Sanders, M. R., & Dadds, M. R. (1982). The effects of planned activities and child management procedures in parent training: An analysis of setting generality. Behavior Therapy, 13, 452-461.

Program(s) Reviewed: Triple P-Home Visiting: Child Management Training Component

Study Screening Details

Screening DecisionScreening Conclusion
Study Passes ScreensEligible for Review

Study Design Details

RatingDesignAttritionBaseline EquivalenceReassignmentConfounding Factors
ModerateSingle-case design (multiple baseline) that has at least 3 attempts to demonstrate an effect at 3 different points in timeNot applicableNot applicableNot applicableNot applicable
Notes:

The HomVEE review focuses on the Child Management Training component, which was the only one adjacent to a phase that included no Triple P components. The other phases were not reviewed for impacts.

The results from single-case design studies with a high or moderate rating are not factored into whether a model meets the DHHS criteria unless additional criteria are met. Please read the DHHS criteria for evidence-based program models for more information.

Study Characteristics

Study Participants

Participants included five families in which parents had difficulty managing a preschool-age child. All families were Caucasian. In four families, both the mother and father participated in the program. In the fifth family, a single mother participated. Target children were male and were 4 years old, on average.

Setting NA
Home Visiting Services

There were two components of this parent training program: Child Management Training (CMT) and Planned Activities Training (PAT). The CMT component was reviewed for impacts, but the PAT component was not.

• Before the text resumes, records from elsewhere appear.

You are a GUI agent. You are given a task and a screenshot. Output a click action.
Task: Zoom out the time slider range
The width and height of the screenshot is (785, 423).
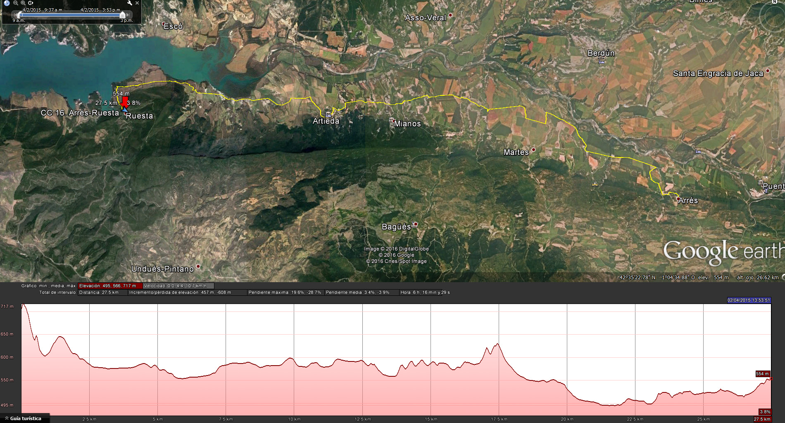(x=15, y=3)
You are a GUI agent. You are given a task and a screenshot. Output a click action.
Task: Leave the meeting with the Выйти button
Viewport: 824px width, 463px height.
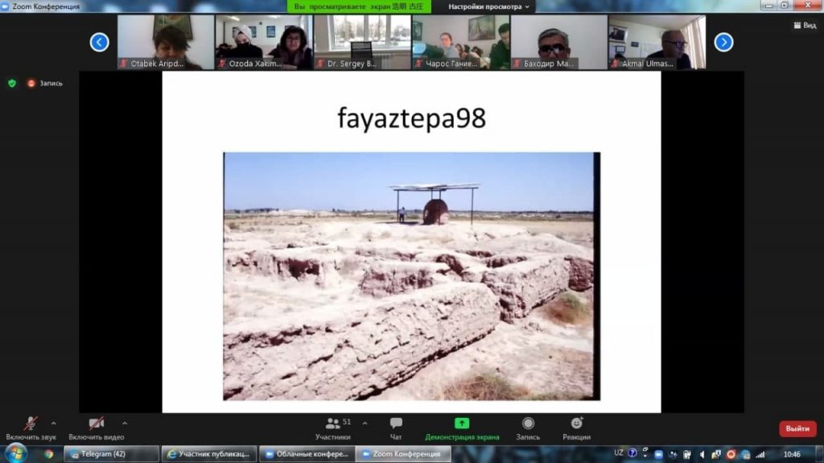coord(797,428)
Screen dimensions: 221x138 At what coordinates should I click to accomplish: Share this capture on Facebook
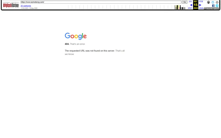tap(213, 6)
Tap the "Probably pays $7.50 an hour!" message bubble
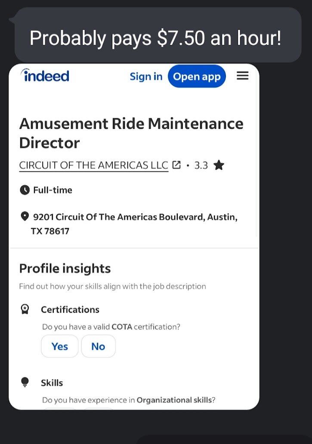Image resolution: width=312 pixels, height=444 pixels. 158,35
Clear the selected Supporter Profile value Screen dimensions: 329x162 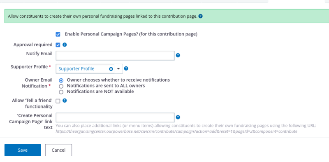(x=111, y=69)
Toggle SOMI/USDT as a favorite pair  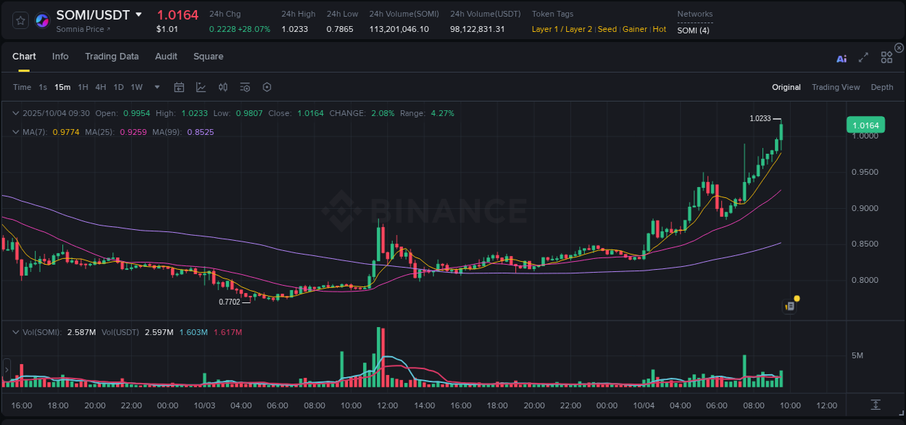coord(20,20)
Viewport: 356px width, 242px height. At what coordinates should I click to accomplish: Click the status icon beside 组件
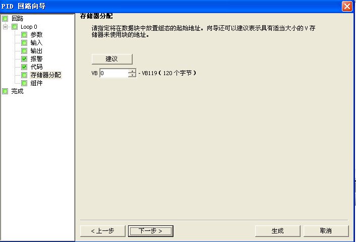point(24,83)
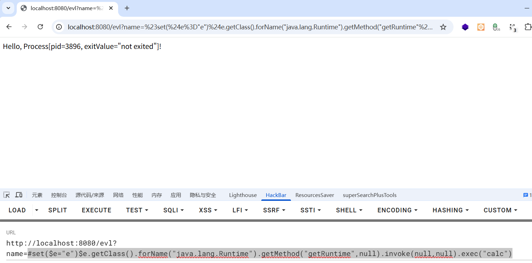
Task: Expand the tab search dropdown arrow
Action: (8, 8)

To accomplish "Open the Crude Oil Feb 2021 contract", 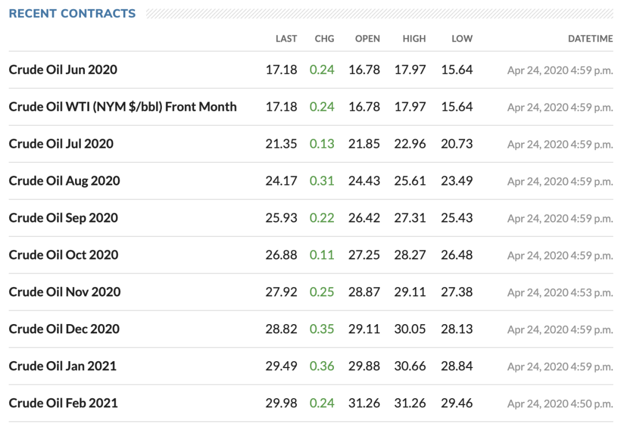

During CMT, therapists met with each family in the home to instruct parents in behavior management procedures to use when their children engaged in deviant behaviors such as demanding, aggression, tantrums, interrupting, and whining. Through verbal instruction and role play, the therapists taught parents to use the following behavior correction procedure: (1) get the child’s attention; (2) calmly explain what the child has done wrong; (3) describe the correct behavior and prompt the child; (4) prompt the child again if needed; (5) praise the child if he or she behaves correctly; and (6) if the child continues to behave incorrectly, deliver a firm instruction describing the incorrect behavior and use a response cost contingency (for example, removal of a toy accompanied by an explanation).

After this instructional visit, independent observers visited the home or the generalization setting (community locations such as day care centers, shops, or friends’ houses) about three times per week during times that parents reported child behavior problems were most common, and recorded behaviors that they reported back to the therapist.

Therapists then conducted twice-weekly, 10-minute feedback sessions following observations in the training setting on the parents’ use and accuracy of behavior management skills procedures, based on observers’ reports. The therapist also provided parents with written feedback on the percentage of the time the observer recorded appropriate child behavior, parents’ use of praise statements and instruction, and parents’ fidelity to procedures.

Comparison Condition Within the multiple baseline format, baseline observations were conducted in the family home and generalization settings.
Staff Characteristics and Training The authors and three psychologists served as the therapists.
Funding Source The study was supported by a grant from the University of Queensland’s Mayne Bequest Fund (No. 578862 R Psychiatry MBF).
Author Affiliation The first author is the developer of this program model.

Study Registration

Clinicaltrials.gov Identifier: None found

Study registration was assessed by HomVEE beginning with the 2014 review.